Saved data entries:

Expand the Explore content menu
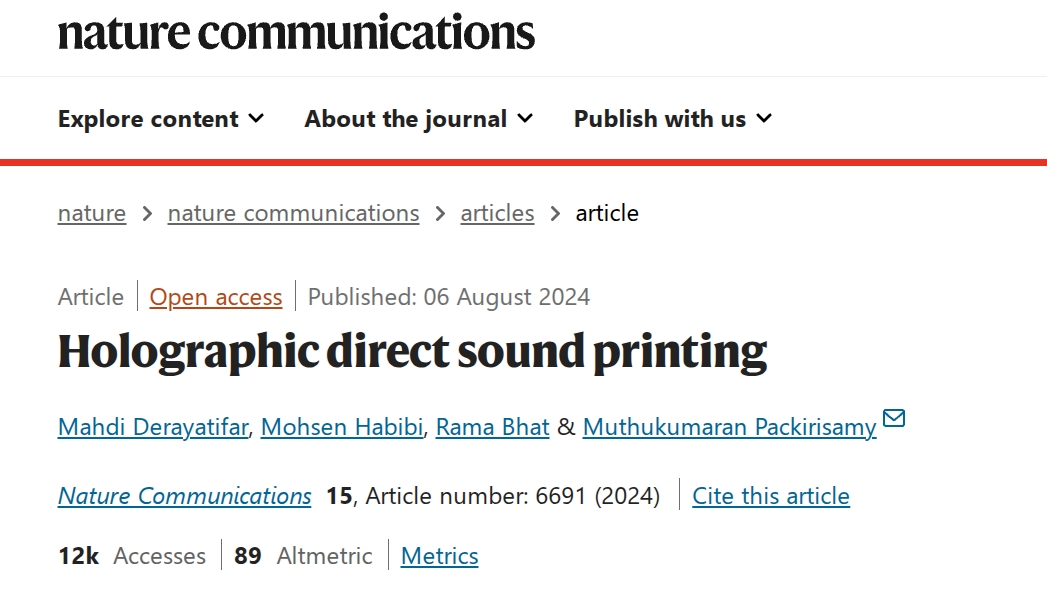The width and height of the screenshot is (1047, 597). 161,119
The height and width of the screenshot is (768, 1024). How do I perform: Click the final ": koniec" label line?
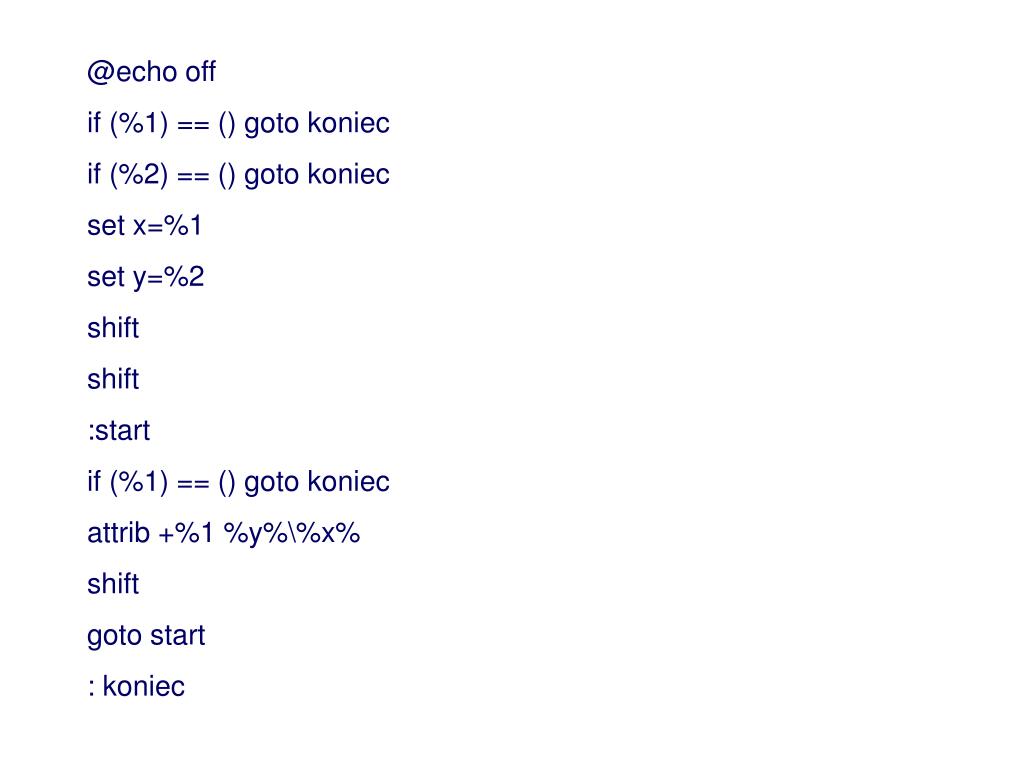tap(136, 687)
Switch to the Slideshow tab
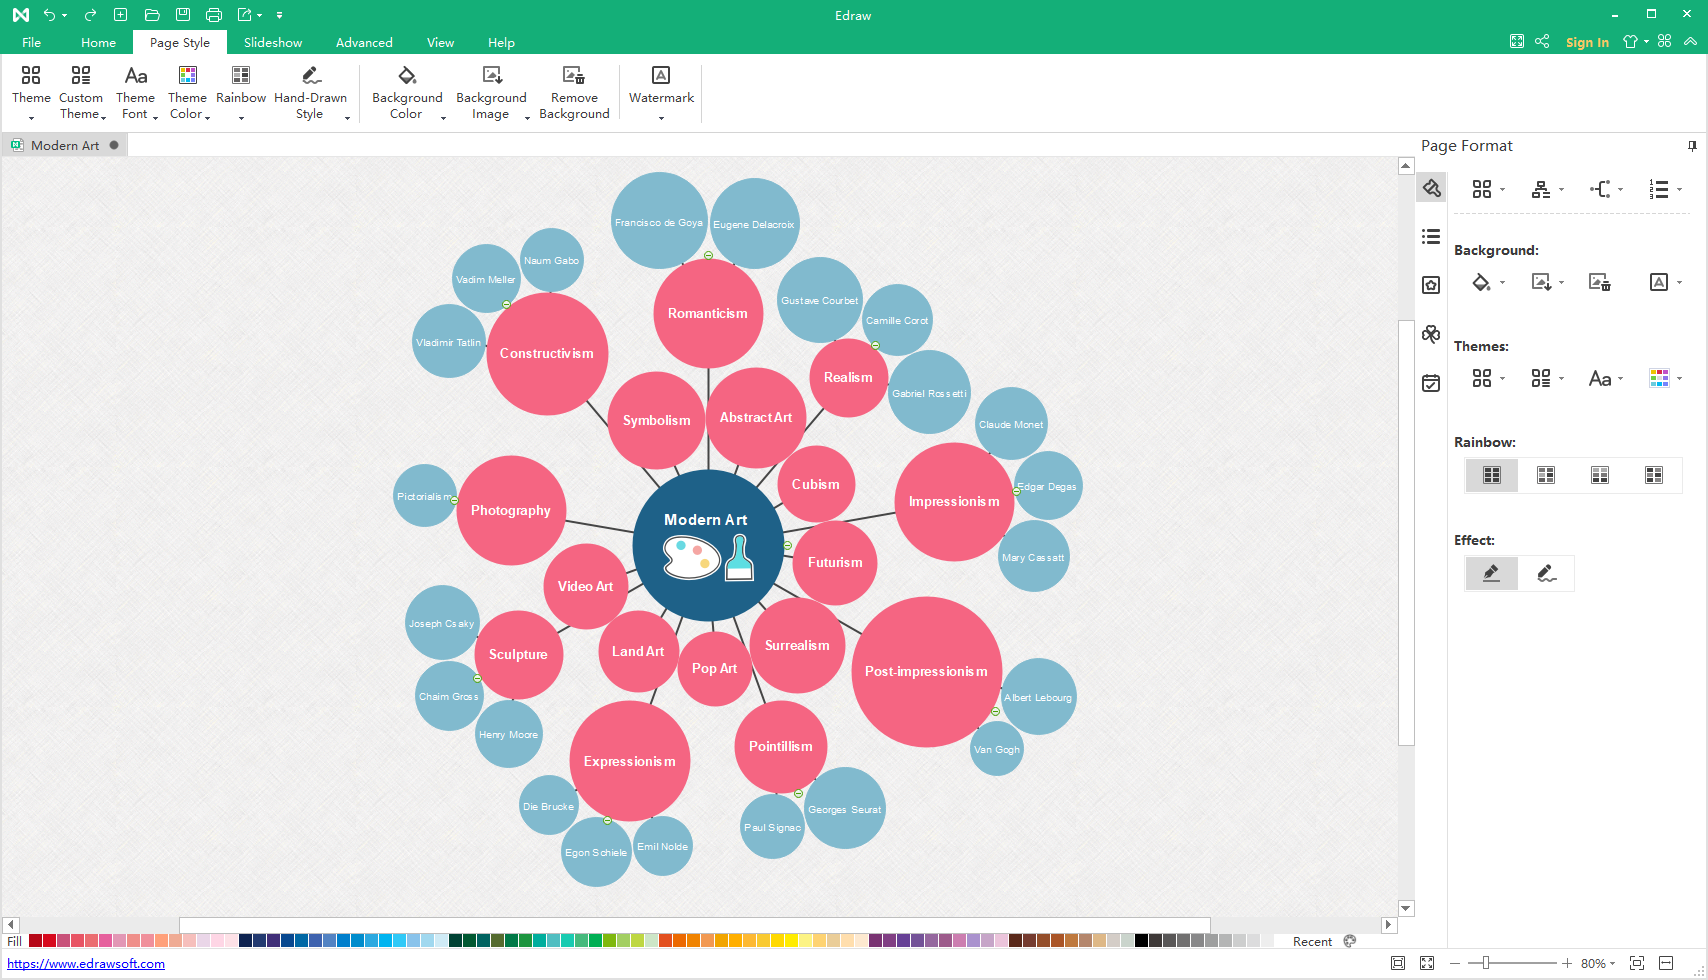The image size is (1708, 980). (x=273, y=43)
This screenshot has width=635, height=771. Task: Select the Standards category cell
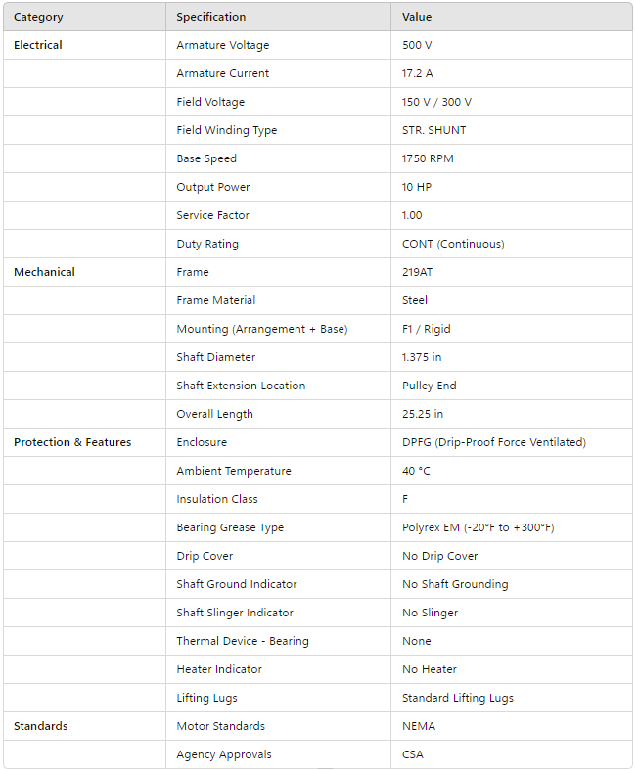pos(41,726)
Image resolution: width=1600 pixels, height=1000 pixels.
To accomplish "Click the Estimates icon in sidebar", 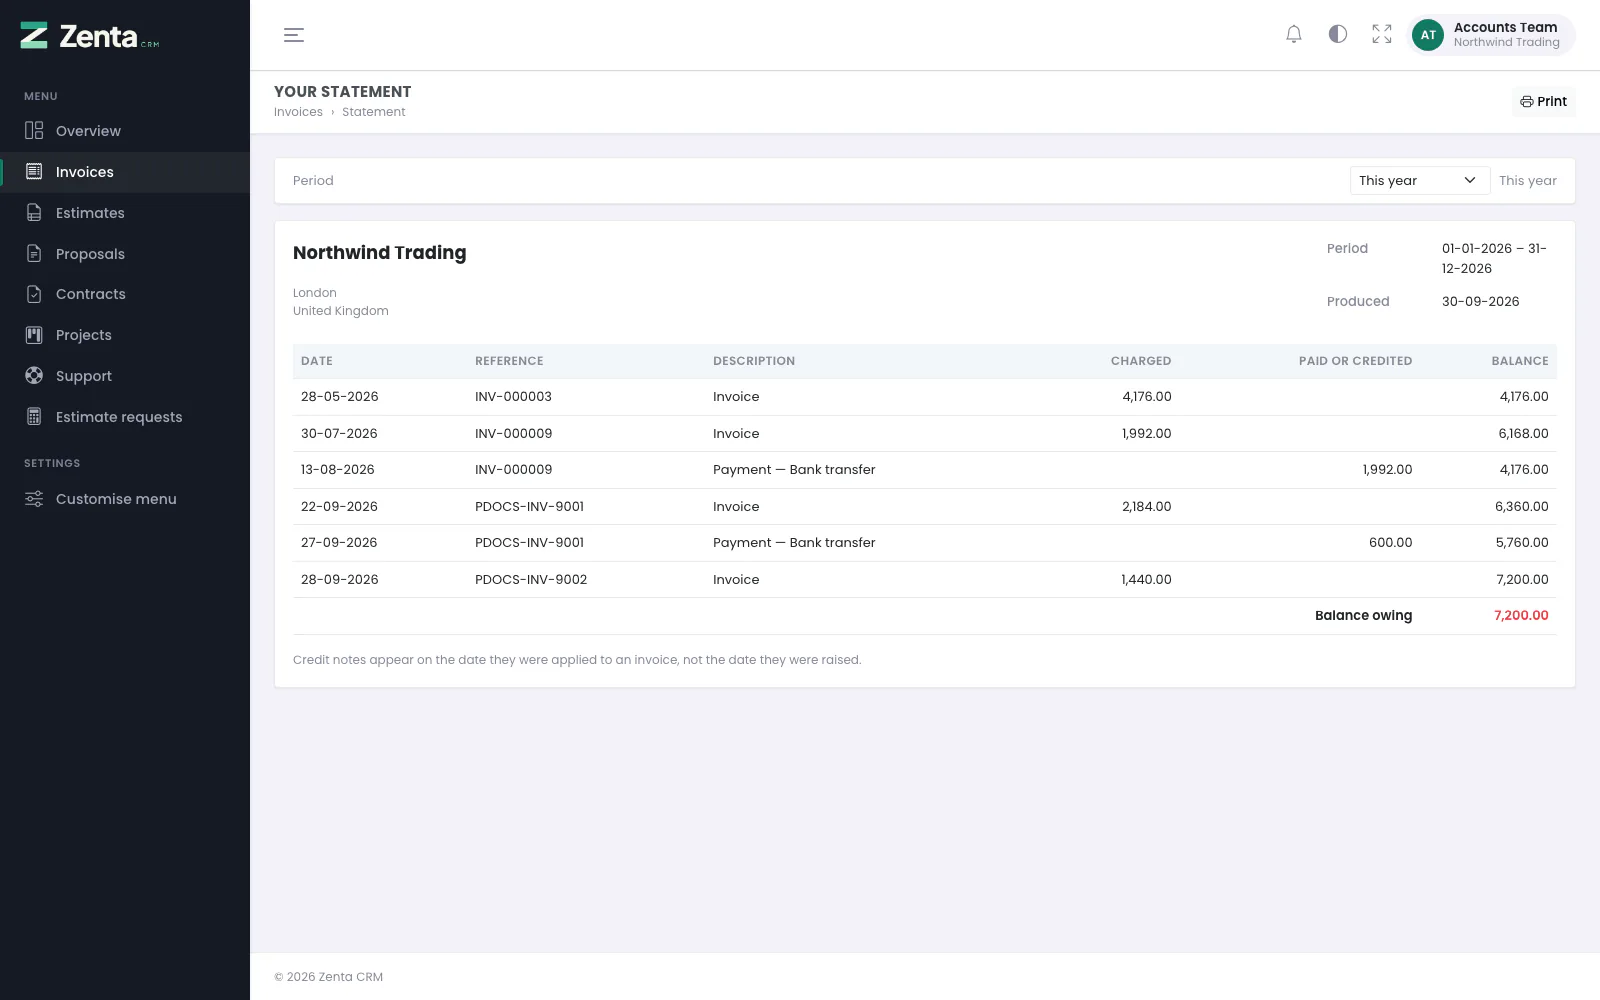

* [Requirement] Keeping every word as it is, write out all the data and omit the pictures.

* [Answer to this task]
Expand the Explore content menu
The width and height of the screenshot is (1047, 597). 161,119
The height and width of the screenshot is (768, 1024). How do I perform: Click the final ": koniec" label line?
tap(136, 687)
Switch to the Slideshow tab
The image size is (1708, 980). (x=273, y=43)
This screenshot has width=635, height=771. Task: Select the Standards category cell
pos(41,726)
Image resolution: width=1600 pixels, height=1000 pixels.
To accomplish "Click the Estimates icon in sidebar", 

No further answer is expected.